## WHAT YOU HAVE TO DO
Using the data that follows, say how many lines contain the word "will", giving the number by itself.

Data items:
----

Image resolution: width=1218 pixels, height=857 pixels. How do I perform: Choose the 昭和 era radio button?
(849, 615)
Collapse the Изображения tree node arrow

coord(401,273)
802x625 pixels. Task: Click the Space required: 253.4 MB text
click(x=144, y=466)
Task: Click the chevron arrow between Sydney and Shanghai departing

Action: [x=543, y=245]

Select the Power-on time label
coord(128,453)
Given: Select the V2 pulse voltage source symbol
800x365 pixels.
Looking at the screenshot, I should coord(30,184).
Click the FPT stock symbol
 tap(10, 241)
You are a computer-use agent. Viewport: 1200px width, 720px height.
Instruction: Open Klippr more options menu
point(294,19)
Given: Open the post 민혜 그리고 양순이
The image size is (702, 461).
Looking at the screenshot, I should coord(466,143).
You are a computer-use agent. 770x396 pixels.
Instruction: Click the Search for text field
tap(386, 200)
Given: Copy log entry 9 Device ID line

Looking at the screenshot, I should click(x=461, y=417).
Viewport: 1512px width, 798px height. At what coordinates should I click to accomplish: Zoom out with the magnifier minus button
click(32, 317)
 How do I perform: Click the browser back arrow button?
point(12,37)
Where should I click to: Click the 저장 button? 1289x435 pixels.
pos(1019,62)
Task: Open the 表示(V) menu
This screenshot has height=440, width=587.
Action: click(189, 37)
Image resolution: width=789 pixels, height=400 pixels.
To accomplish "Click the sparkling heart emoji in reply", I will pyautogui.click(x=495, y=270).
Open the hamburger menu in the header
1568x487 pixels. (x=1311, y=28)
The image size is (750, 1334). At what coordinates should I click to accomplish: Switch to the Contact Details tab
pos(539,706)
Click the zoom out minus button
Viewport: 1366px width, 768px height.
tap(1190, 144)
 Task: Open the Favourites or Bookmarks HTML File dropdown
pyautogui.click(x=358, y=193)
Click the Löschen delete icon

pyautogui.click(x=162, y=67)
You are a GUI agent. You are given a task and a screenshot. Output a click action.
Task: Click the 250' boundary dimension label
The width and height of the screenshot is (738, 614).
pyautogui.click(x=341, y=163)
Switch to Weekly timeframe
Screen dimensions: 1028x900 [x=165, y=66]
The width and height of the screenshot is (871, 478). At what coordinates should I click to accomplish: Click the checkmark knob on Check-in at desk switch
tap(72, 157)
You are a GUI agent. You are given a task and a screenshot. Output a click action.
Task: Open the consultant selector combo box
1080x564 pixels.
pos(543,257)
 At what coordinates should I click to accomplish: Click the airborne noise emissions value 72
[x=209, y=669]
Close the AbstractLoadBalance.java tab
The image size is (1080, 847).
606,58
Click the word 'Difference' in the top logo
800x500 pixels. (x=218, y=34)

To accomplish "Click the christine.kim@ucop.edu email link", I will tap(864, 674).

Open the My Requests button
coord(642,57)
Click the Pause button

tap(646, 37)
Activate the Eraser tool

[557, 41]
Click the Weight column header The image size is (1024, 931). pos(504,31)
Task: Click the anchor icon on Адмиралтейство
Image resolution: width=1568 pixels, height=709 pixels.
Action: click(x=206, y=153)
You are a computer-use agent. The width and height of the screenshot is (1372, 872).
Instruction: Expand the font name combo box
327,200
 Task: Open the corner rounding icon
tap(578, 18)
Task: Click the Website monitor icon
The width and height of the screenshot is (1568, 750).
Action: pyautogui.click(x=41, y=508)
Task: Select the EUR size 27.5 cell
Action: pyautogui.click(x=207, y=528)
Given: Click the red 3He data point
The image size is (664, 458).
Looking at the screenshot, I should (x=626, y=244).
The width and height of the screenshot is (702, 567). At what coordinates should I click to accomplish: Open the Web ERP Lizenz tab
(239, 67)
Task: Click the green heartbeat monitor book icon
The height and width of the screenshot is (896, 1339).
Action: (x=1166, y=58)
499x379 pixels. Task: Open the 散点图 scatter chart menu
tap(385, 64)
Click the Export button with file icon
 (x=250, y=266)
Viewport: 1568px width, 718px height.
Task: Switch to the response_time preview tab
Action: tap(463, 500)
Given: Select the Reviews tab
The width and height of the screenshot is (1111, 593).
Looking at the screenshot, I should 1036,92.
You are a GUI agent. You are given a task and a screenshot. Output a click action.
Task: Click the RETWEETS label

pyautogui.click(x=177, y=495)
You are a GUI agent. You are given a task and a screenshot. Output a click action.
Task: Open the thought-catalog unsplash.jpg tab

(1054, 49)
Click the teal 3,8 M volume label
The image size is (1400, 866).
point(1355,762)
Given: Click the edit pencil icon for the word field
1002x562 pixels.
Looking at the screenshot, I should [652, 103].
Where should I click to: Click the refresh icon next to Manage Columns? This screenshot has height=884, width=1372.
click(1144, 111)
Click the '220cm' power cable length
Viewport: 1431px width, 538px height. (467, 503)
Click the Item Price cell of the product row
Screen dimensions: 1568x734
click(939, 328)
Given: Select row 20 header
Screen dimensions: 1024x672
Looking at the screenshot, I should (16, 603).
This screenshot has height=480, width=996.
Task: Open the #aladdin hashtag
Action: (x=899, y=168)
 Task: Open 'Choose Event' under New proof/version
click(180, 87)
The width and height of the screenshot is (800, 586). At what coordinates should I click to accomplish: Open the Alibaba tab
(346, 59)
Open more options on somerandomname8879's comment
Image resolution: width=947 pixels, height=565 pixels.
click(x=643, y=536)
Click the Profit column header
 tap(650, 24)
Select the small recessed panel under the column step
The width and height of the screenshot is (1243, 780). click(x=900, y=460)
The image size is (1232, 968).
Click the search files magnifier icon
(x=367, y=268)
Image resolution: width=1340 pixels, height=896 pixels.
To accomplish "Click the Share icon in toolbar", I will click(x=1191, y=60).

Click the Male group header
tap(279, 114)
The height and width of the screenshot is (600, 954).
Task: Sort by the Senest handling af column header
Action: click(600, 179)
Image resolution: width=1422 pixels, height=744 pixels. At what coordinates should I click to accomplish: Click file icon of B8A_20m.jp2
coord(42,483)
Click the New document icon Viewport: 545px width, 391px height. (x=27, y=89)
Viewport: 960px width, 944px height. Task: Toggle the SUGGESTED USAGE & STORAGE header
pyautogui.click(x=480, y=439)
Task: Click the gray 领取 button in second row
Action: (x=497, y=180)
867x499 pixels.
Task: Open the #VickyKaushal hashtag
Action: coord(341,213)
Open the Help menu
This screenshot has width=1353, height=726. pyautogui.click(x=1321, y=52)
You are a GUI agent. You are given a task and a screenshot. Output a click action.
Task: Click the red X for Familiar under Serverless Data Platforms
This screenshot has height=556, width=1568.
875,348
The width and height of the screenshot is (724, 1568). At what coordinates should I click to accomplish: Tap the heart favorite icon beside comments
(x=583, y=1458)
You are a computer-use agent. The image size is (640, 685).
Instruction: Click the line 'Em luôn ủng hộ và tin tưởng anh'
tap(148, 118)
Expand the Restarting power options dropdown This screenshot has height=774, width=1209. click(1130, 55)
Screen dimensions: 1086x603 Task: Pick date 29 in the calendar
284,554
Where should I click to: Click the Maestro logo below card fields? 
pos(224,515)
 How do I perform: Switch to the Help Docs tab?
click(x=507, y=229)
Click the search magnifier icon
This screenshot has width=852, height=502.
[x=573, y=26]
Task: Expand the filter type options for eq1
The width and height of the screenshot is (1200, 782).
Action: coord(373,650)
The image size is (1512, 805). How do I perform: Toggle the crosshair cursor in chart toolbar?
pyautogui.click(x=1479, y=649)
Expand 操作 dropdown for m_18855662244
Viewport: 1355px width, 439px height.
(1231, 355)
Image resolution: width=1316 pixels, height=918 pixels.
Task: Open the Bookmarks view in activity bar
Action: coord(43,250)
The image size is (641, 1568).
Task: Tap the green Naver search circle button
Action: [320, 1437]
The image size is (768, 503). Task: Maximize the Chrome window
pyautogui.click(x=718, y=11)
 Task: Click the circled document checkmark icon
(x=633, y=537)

----

## SOLUTION TO THE PROBLEM
3